Exercise tasks
1. In the passage on the German large transport glider, what was the glider required to be able to carry?
2. Transcribe the section of the passage on the German large transport glider that opens with the words containing "The Junkers design, the" and closes with "switched to Me 321.".
3. Go on with the passage on the German large transport glider, picking up right after its final sentence.

** Begin Text **

When the plans for Operation Sea Lion were shelved in December 1940, and planning began for the invasion of the USSR (Operation Barbarossa), the most cost-effective solution to the need for transport aircraft was found to be to use gliders. Accordingly, the Technical Bureau of the Luftwaffe issued a tender for rapid development of a Grossraumlastensegler (“large-capacity transport glider”) to the aircraft manufacturers Junkers and Messerschmitt. The specification called for the glider to be capable of carrying either an 88 mm gun plus its tractor, or a medium tank. The codename Projekt Warschau (Project Warsaw) was used, with Junkers being given the codename Warschau-Ost and Messerschmitt Warschau-Süd.
The Junkers design, the Ju 322 Mammut was unsuccessful, though, due to the company opting to use all-wood construction. Messerschmitt’s design for this transport glider consequently secured the contract for the company. Initially given the RLM designation Me 263, this designation number was later reused for the second-generation rocket fighter developed in 1945, the Messerschmitt Me 263. That number was “freed-up” when the number for this aircraft was switched to Me 321.

** End Text **
** Begin Record set **

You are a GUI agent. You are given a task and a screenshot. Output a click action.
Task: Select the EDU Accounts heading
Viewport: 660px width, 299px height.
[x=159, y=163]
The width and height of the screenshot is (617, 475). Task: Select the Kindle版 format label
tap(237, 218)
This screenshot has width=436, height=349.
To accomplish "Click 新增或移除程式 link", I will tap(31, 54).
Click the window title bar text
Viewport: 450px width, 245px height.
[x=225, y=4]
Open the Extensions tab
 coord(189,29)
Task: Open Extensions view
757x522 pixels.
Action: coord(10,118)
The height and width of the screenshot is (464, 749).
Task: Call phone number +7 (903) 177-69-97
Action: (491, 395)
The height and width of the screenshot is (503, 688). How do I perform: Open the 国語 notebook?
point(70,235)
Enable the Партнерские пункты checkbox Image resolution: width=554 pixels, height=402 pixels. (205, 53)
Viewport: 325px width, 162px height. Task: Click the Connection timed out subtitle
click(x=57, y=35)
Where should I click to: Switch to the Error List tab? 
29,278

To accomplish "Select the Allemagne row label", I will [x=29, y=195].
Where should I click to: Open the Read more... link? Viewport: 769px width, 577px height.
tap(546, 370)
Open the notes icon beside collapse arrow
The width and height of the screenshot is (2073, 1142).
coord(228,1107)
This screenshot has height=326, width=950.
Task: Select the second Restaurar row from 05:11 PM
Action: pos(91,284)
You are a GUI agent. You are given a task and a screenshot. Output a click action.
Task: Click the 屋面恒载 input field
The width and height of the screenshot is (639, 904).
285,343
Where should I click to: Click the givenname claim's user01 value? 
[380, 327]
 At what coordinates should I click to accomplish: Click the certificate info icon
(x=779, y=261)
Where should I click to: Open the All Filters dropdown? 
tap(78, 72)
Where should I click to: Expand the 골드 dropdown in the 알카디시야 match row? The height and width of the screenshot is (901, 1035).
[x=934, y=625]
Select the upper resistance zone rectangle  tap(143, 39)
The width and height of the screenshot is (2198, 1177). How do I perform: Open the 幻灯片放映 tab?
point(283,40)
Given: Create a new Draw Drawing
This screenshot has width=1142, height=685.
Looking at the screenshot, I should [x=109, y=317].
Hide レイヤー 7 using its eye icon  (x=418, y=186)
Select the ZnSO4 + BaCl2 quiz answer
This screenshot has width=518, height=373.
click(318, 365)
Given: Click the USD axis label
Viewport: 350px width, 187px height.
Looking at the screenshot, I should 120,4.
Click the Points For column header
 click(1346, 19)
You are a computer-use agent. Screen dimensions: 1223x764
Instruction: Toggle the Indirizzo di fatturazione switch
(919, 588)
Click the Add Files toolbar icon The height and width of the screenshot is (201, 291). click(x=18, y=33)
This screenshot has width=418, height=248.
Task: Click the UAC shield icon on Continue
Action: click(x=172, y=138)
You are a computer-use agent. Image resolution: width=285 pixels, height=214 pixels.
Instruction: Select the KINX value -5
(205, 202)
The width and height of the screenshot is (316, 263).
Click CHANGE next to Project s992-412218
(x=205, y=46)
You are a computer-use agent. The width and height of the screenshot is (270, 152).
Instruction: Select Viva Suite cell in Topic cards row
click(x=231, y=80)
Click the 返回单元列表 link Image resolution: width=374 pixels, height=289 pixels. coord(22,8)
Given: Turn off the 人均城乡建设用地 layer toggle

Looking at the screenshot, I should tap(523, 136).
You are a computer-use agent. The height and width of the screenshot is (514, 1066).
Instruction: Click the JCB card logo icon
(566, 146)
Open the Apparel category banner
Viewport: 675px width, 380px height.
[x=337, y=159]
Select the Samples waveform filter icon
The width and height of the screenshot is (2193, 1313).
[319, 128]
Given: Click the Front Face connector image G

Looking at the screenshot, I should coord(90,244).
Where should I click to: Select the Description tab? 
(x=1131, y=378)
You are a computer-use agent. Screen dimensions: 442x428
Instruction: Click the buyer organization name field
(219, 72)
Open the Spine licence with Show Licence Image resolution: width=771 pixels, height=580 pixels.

** End Record set **

Results for the exercise
1. Either an 88 mm gun plus its tractor, or a medium tank.

2.
The Junkers design, the Ju 322 Mammut was unsuccessful, though, due to the company opting to use all-wood construction. Messerschmitt’s design for this transport glider consequently secured the contract for the company. Initially given the RLM designation Me 263, this designation number was later reused for the second-generation rocket fighter developed in 1945, the Messerschmitt Me 263. That number was “freed-up” when the number for this aircraft was switched to Me 321.

3.
The Me 263 had a framework of steel tubing provided by the Mannesmann company, with wooden spars and a covering of doped fabric. This allowed for quick construction and easy repair when needed and also saved weight. The Me 263 was redesignated the Me 321 and was nicknamed Gigant (Giant) due to its huge size.
Its nose stood over 6 m high, and was made up of two clamshell doors, which could only be opened from the inside, when ramps would be used to allow vehicles to drive in or out. Compared to the Ju 52, the Me 321 offered a load area six times larger, around 100 m2, and could accommodate a gross cargo weighing up to 23 tons. The cargo space had been designed to replicate the load space of a standard German railway flatcar, allowing any cargo that could travel by rail to fit into an Me 321. Alternatively, if used as a passenger transport, 120-130 fully equipped troops could be accommodated.
The Me 321 was fitted with a jettisonable undercarriage comprising two Messerschmitt Me 109 mainwheels at the front and two Junkers Ju 90 main wheels at the rear and was intended to land on four extendable skids.
The first flight of theprototype Me 321 V1 took place on February 1941, towed into the air by a Ju 90. It carried 3 tons of ballast. Test pilot Baur reported that the controls were heavy and responses sluggish. They decided to enlarge the cockpit to accommodate a co-pilot and radio operator, and dual controls were fitted. Electric serve motors were also fitted to assist in moving the huge trailing edge flaps and further tests caused a braking parachute to also be added.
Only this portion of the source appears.